Badenoch's softer touch leaves Starmer saying thanks
Badenoch dialled back the aggression at PMQs this week — and even got Starmer's thanks. Is she genuinely changing, or just playing a difficult moment?
Kemi Badenoch's known for throwing punches on culture war stuff. Sharp. Confrontational. That's her thing. So when she showed up to PMQs this week with a teenager's death all over the news, people noticed she wasn't swinging.
Henry Nowak, a student, bled to death while handcuffed after cops got a racism accusation completely wrong. By Tuesday, rioting had kicked off. The Commons was tense. And Badenoch came in measured. Careful with her words. Starmer actually thanked her for her "tone" — which, let's be honest, doesn't happen often between those two.
Her supporters reckon her numbers are climbing. Whether that's because she's genuinely shifted gears or just playing the moment smartly, though, that's the question everyone's asking.

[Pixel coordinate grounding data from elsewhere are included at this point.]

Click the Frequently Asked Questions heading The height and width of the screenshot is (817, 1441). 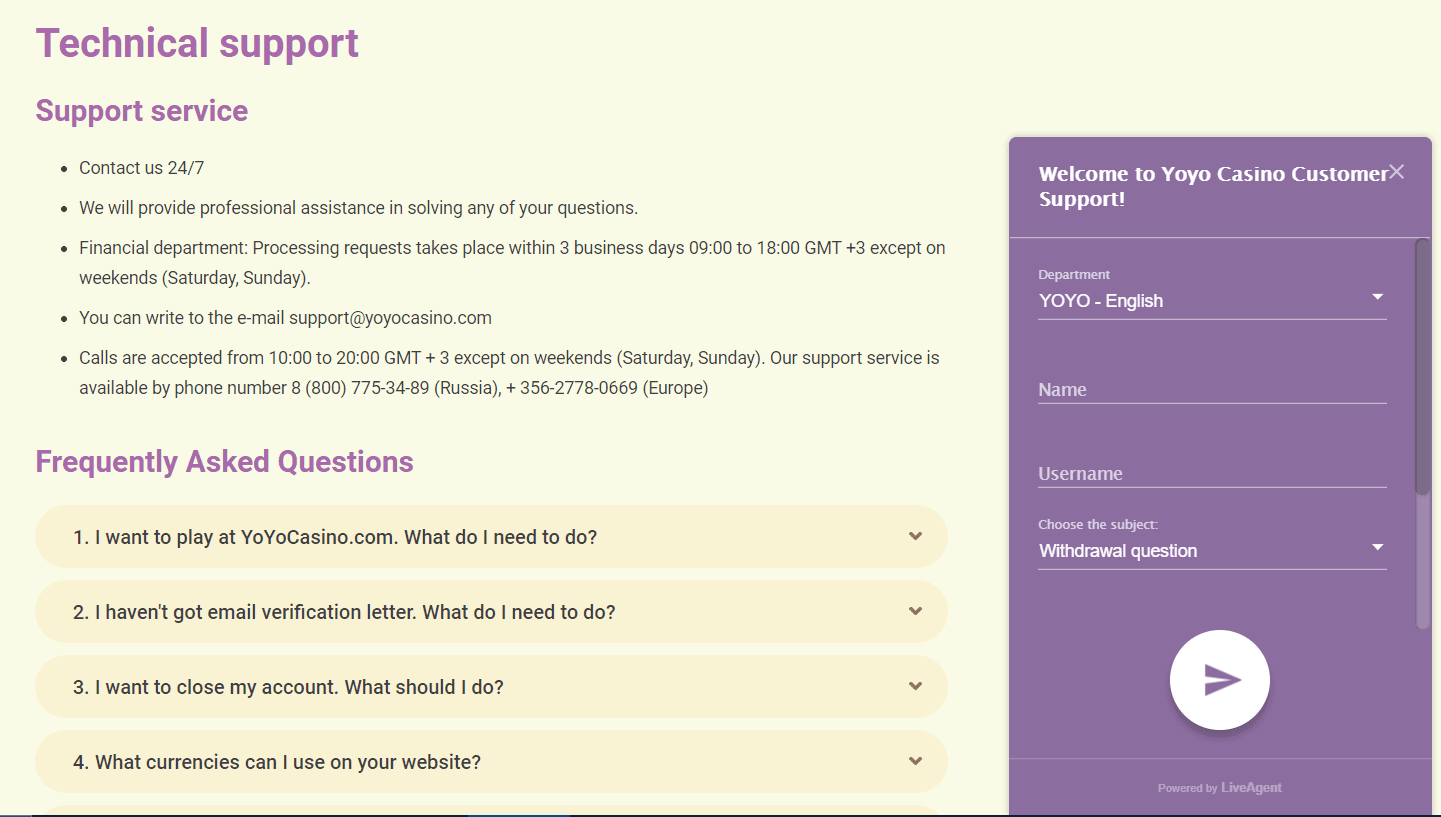click(224, 462)
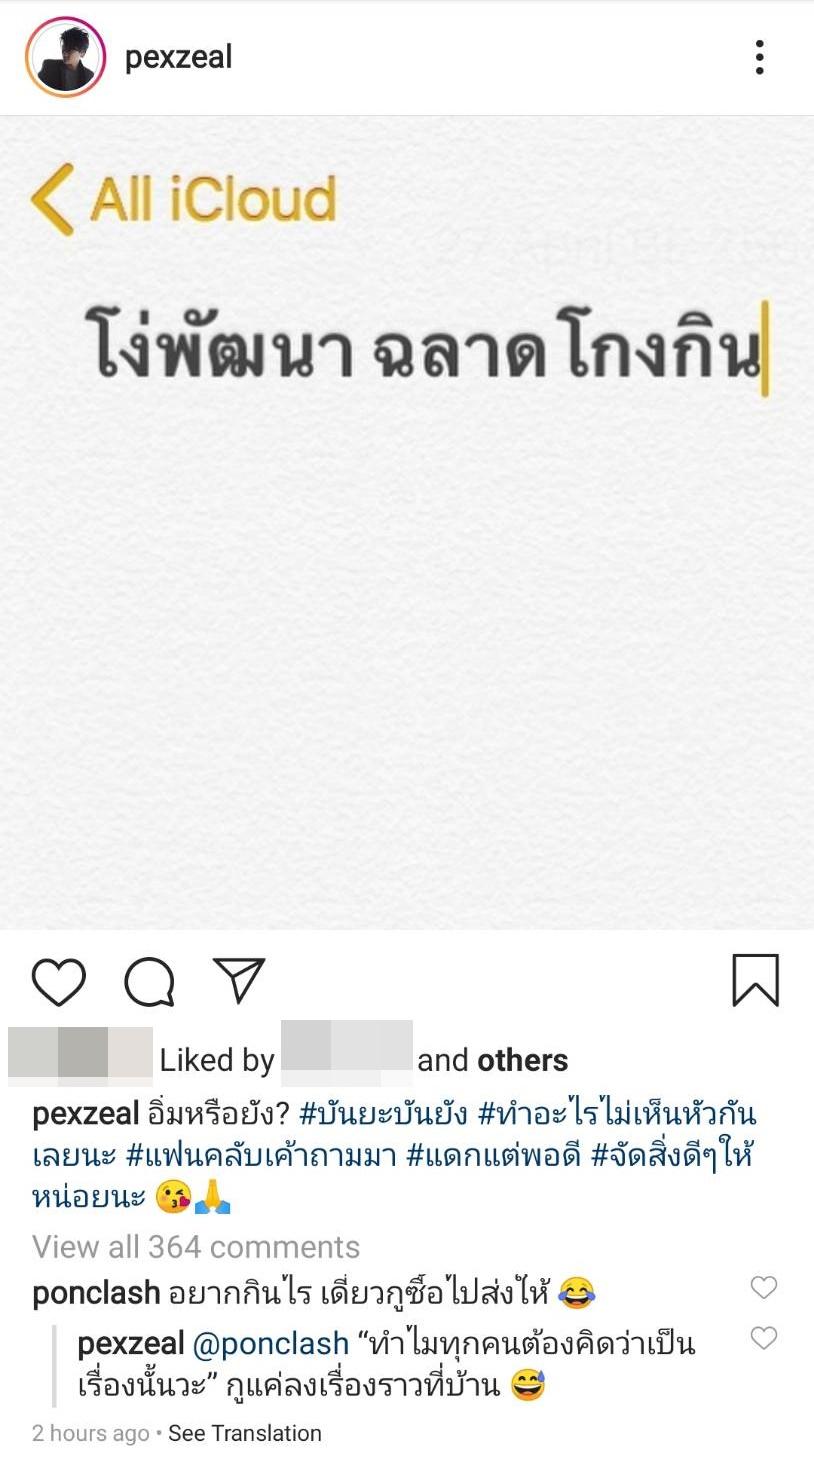
Task: Tap the All iCloud back chevron in the image
Action: click(52, 199)
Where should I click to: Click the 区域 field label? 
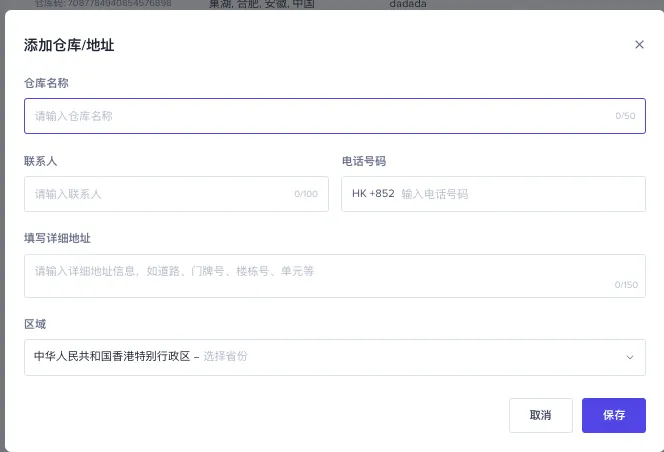point(35,324)
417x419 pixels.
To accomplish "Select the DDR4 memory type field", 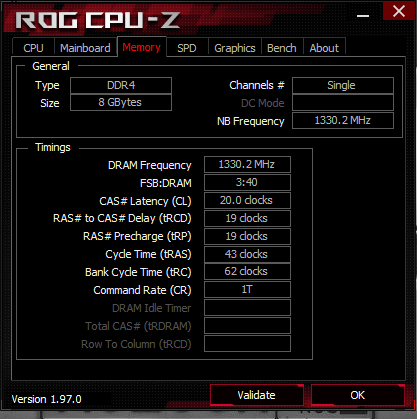I will tap(121, 85).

The thing is, she didn't reinvent herself overnight. The police response to Nowak's death had already spooked people. Rioting the night before PMQs meant the usual political theatre felt tone-deaf. Both sides knew it. So Badenoch stepped back from her usual aggressive posture — not because she's a different person, but because the room demanded it.
Still, her team's framing it as a bigger shift. They're pointing to polling that shows her approval ticking upward, suggesting voters might be warming to a version of her that doesn't immediately go for the jugular on every hot-button issue. Whether that sticks or whether she reverts once this particular storm passes, that's the real test.
Badenoch's not some reformed character suddenly discovering empathy. She's reading the room and adjusting. That's what decent politicians do. But it's also what they do when they're trying to prove they're ready for something bigger than opposition backbench scoring points.